西川:原点回帰という意味合いがあります。確かに、「ngiラボ」という名称にしても良かったのですが、「ネットエイジ」という社名は、これからはネットの時代になるというビジョンを込めて約10年前に付けた社名ですが、ネットエイジはネットベンチャーの梁山泊として革新的なアイデアと技術で様々なビジネスを創出してきました。そのビジョンの原点の名前を残したわけです。
他社のラボはWeb 2.0的なサービスを合宿形式でゴリゴリ創っていくイメージが強いのですが、我々はさまざまなルートを使って世界レベルの研究をしている研究者たちにアクセスし、さらには「人」そのものを引き入れるような、そういうことができる人脈もある。ですから、ほかのラボとは一段上のことを実践していきたい。
研究テーマについても、インフラを含めた幅広いネット関連技術を視野に入れており、中心メンバーにも橋本大也氏が入ることになっています。彼を中心とし、さまざまな可能性を含めたテーマは設定していきます。
小池:西川はこれまで、代表者として経営にかかわるさまざまな業務を抱えていたわけですが、今回の組織改正により、研究開発にかなり集中した仕事ができると考えています。
ラボは今後の弊社にとって、非常に重要な役割を担う存在なので、西川はそこを、わたしは経営執行と戦略面へさらに重きを置き、役割分担していきます。
「取締役会長」と聞くと、隠居する印象を持たれるのかもしれませんが、西川は逆に今以上に忙しくなります。

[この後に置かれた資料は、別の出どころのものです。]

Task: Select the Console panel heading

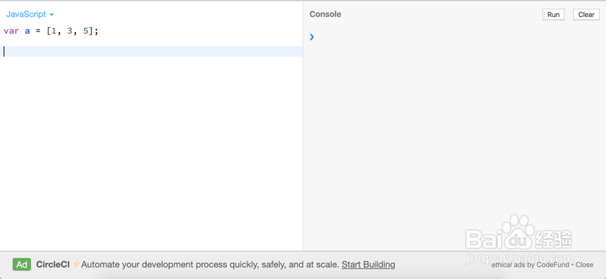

西川:今は上場もしましたし、これまでやりたくてできなかったさまざまなことがやれるようになります。目指すは国際レベルで一流の研究所に成長させることです。
小池:純粋持ち株会社はある意味、「人」「モノ」「金」に投資してリターンを最大化するというベンチャーキャピタルに近い役割を担っています。わたしがやるのはまさにそれで、そのための戦略策定と意思決定に集中していきます。
西川:内紛ではないです(笑)。確かに、ここ数カ月間、会社が将来目指す方向性について議論を重ねてきました。また、お互い違う人間ですから、方向性に違いがある部分もありますが、そこはやはり長年一緒にやってきたバディ(仲間)として、(小池氏とは)「会社をどうやって良くしていくのか」という共通意識は変わりません。さまざまな方向性を検討し選び抜いた末に、「これがベストだ」ということになったのです。
わたしと小池というよりは、インターネット事業とファイナンス・インキュベーション事業のコンフリクトやセクショナリズムが出始めてきました。しかし、それは今回の体制・組織変更で一気に解消し、社員も一致団結し、非常に良い状態になりました。
小池:社内は非常にポジティブです。これまでも相乗効果は出ていましたが、「両事業がそれぞれ頑張っている」という状況だったので、それが今回の組織改正によってようやくベクトルが一緒になったということです。あとは一気に走るのみです。
小池:90年代前半にネットの存在が広く知られるようになってから「ネットはビジネスにならない」という議論が各方面で起きましたが、今では大きな社会インフラの1つになりました。一方、私は80年代からネットを活用し、1993年のモザイクの出現に大きな衝撃と可能性を感じ、その後のネットビジネスにフォーカスしていったわけですが、それと同じくらいの可能性を感じている分野があります。当社がnext generated internet(次世代インターネット)と位置付けているバーチャルワールドである「3Dインターネット」の分野です。
日本では「Secound Life」の名称だけが先行して騒がれていますが、わたしはこれを単なるゲームの延長線上にあるものではないと考えています。初めてブラウザが登場してネット世界の可能性が大きく拓けたのと同じ衝撃が、こうしたバーチャルワールドの中では起ころうとしているのです。
実際、当時ホームページが次々と立ち上がったのと同じように、すでに世界中の企業がバーチャルワールドに進出し始めていますし、その制作会社やいくつかの関連事業会社に弊社は出資もしています。具体的なお話をするわけにはいかないのですが、そのほかにもさまざまな視点においてこの分野では先行しています。
もう1つ海外という意味で言うと、アジア展開があります。中国、ベトナムなどの急成長市場には相当深く入り込んでいて、売り上げ比率も海外展開によるものが半分以上になるという時代はすぐに来ると思っています。
我々は今後、単なる日本のネット関連・投資企業ではなく、「ベンチャー」と「イノベーション」を軸としたグローバルな次世代型の総合商社のようなポジジョンを狙っていくつもりです。国籍や人種にこだわらずラボも世界中から英知を集結するつもりですし、グローバルな視点で戦略策定と意思決定を迅速に行っていきます。21世紀はアジアの時代と言われていますが、日本を中心としてアジアを押さえることができれば、それは世界を押さえることと同義なのです。